* DOCUMENT:
⁂

Après Drive My Car, Ryusuke Hamaguchi revient avec la fable zen Evil Does Not Exist

Après son film oscarisé Drive My Car, le cinéaste Ryusuke Hamaguchi se montre encore plus intimiste et poétique dans Evil Does Not Exist. Un autre joli morceau de cinéma zen.

Le projet a débuté il y a trois ans, pendant la pandémie, lorsque Eiko Ishibashi, compositrice de la B.O. de Drive My Car de Ryusuke Hamaguchi a demandé au réalisateur un film pour accompagner un de ses concerts. Hamaguchi est parti filmer dans le village de Harasawa et ses environs, à deux heures de route de Tokyo. Ces images composent le film muet Gift, long de 80 minutes, présenté en première mondiale au Film Fest Gent l’année dernière, accompagné en live par Ishibashi.

⁂

* DONNÉES FOURNIES:
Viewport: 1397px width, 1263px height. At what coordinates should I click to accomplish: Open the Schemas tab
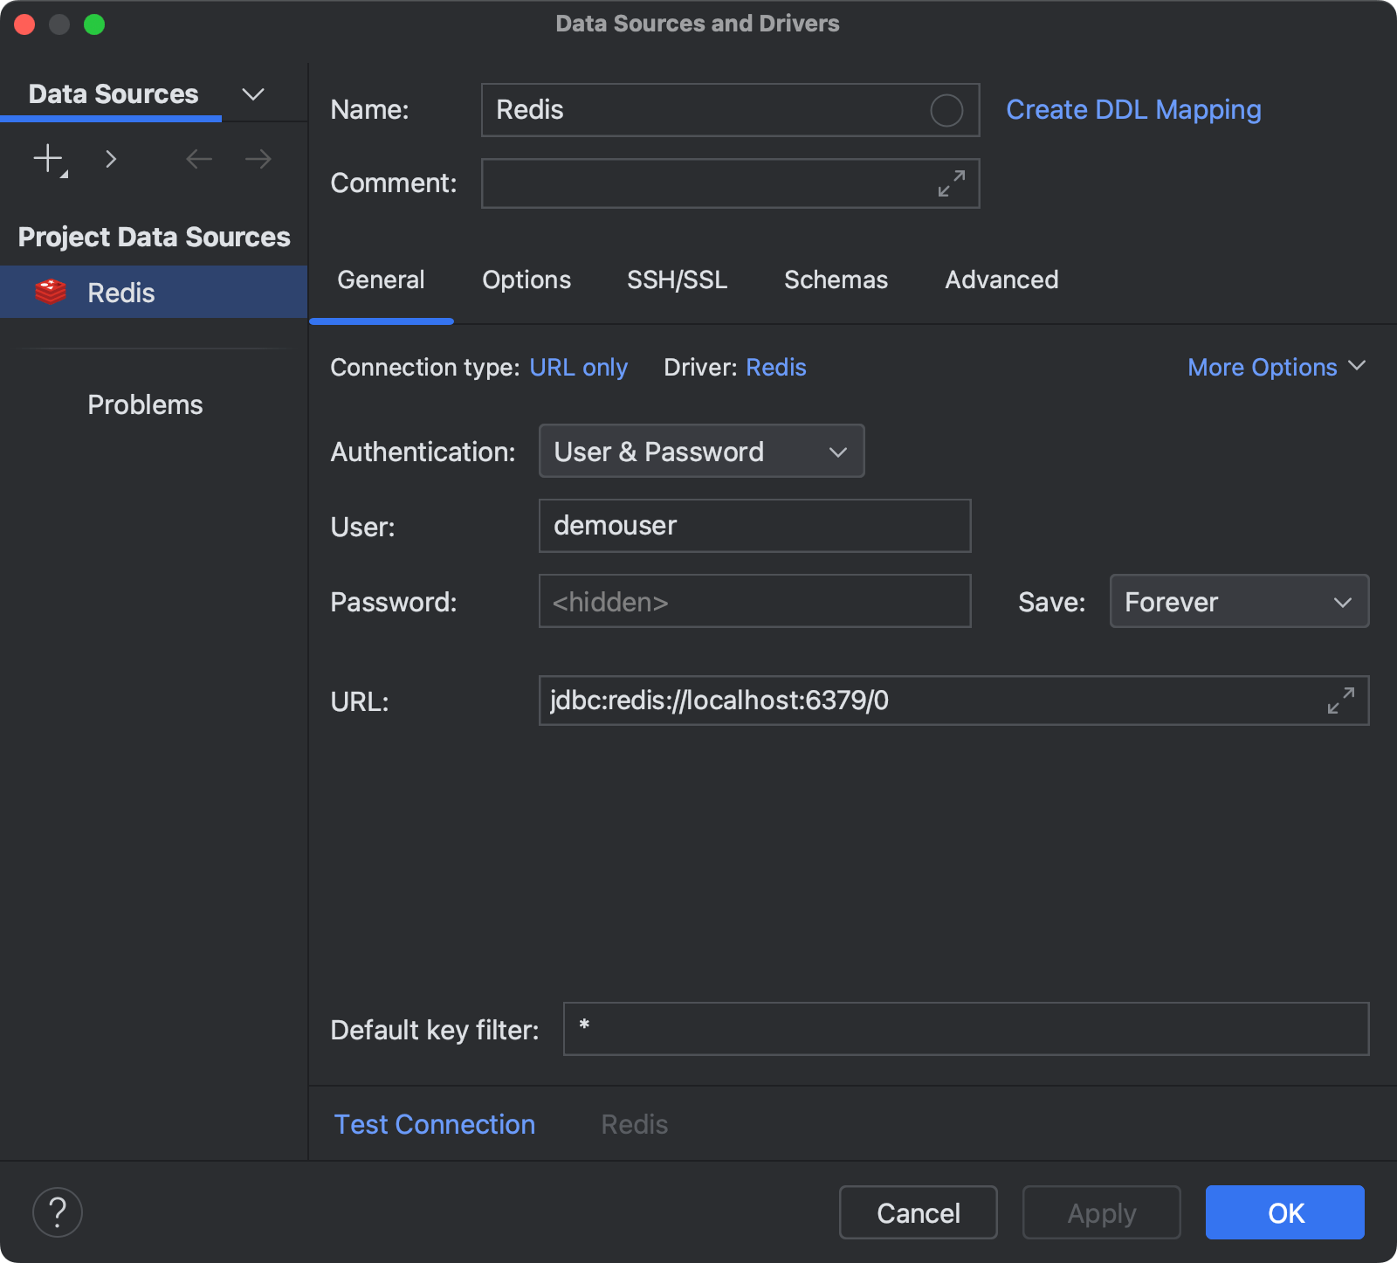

⁂

* EXERCICES À RÉSOUDRE:
A - D'après l'article sur Evil Does Not Exist, à quelle distance de Tokyo se trouve le village de Harasawa ?
B - Relevez tous les titres de films mentionnés dans l'article sur Evil Does Not Exist.
C - Recopiez l'article sur Evil Does Not Exist depuis « Après Drive My » jusqu'à « live par Ishibashi. » inclus.

* RÉPONSES PAR EXERCICE:
A - À deux heures de route de Tokyo.

B - Drive My Car, Evil Does Not Exist, Gift

C -
Après Drive My Car, Ryusuke Hamaguchi revient avec la fable zen Evil Does Not Exist

Après son film oscarisé Drive My Car, le cinéaste Ryusuke Hamaguchi se montre encore plus intimiste et poétique dans Evil Does Not Exist. Un autre joli morceau de cinéma zen.

Le projet a débuté il y a trois ans, pendant la pandémie, lorsque Eiko Ishibashi, compositrice de la B.O. de Drive My Car de Ryusuke Hamaguchi a demandé au réalisateur un film pour accompagner un de ses concerts. Hamaguchi est parti filmer dans le village de Harasawa et ses environs, à deux heures de route de Tokyo. Ces images composent le film muet Gift, long de 80 minutes, présenté en première mondiale au Film Fest Gent l’année dernière, accompagné en live par Ishibashi.